* [WHAT YOU SHOULD DO]
Search the material below for the word "computer" and copy every line in which it occurs.

::::

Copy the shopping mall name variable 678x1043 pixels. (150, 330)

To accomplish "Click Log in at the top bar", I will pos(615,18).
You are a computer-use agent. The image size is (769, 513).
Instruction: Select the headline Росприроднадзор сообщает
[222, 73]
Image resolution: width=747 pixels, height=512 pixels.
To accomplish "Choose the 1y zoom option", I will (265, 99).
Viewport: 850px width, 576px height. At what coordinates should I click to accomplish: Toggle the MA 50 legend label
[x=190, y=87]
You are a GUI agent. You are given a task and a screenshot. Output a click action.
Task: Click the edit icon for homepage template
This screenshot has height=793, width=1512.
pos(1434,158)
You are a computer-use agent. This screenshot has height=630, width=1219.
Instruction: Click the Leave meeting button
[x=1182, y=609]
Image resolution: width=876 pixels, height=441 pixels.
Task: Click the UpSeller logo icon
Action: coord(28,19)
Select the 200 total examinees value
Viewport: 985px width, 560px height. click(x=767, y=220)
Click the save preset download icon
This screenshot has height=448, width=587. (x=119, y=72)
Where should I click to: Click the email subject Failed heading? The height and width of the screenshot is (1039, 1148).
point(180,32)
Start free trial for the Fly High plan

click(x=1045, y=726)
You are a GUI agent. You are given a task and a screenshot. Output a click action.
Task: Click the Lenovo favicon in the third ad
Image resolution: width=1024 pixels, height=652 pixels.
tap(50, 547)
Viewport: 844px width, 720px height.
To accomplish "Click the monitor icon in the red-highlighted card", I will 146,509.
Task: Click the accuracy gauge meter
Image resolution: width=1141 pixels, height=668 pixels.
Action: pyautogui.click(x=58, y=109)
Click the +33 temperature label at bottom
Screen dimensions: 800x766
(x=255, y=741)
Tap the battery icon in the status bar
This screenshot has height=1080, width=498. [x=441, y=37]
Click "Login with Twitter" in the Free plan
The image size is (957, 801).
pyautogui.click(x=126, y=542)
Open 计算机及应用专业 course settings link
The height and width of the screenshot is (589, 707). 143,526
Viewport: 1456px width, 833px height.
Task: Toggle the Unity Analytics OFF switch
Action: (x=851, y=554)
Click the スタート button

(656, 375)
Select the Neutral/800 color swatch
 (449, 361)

::::

* [COMPLETED TASK]
You are a computer-use agent. The image size is (769, 513).
You are a computer-use agent. This screenshot has height=630, width=1219.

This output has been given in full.